Reproduce the data below verbatim, beginning at the line that contains "This screenshot has width=486, height=360." and stopping after the line that contains "click(x=167, y=243)". Leave the pictures out of your copy.

======== The records

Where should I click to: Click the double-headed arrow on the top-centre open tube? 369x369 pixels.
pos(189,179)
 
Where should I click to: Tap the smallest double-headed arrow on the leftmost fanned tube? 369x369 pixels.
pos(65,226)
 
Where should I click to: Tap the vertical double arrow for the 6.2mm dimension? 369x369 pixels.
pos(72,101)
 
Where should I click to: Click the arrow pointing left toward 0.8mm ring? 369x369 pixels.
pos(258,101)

================
======== The records

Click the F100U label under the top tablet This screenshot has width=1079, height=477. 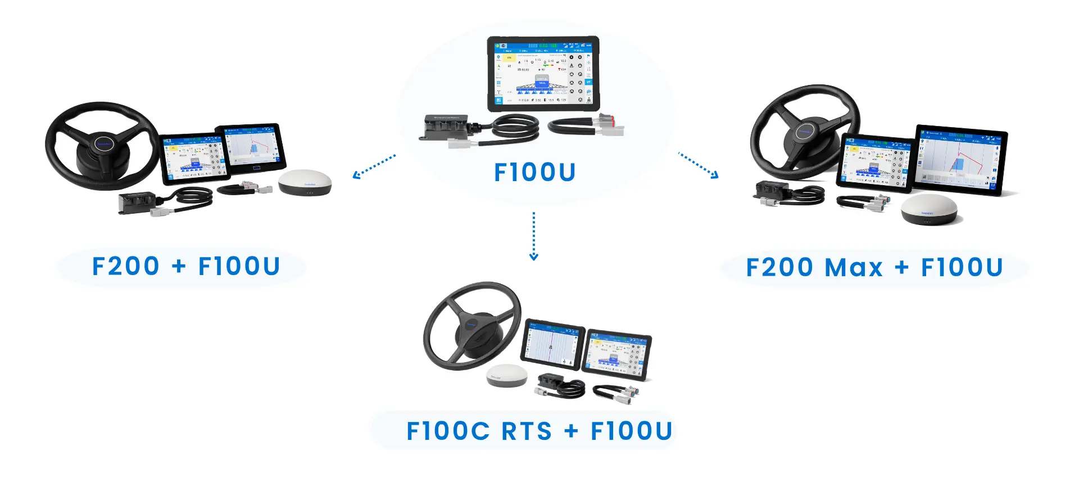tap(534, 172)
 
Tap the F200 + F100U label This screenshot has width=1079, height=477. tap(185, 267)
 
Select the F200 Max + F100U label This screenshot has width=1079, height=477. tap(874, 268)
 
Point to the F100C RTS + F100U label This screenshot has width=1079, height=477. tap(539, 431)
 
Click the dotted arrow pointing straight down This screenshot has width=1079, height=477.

================
======== The records

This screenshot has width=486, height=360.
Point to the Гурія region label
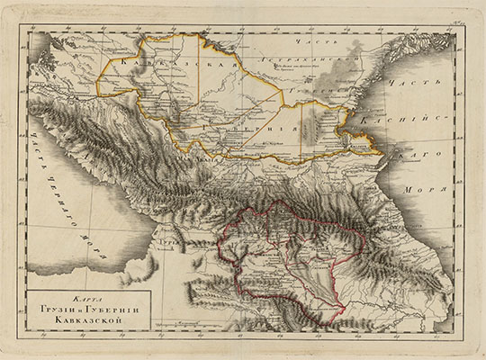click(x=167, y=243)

================

Expected output
This screenshot has width=486, height=360.
Point to the Гурія region label
click(x=167, y=243)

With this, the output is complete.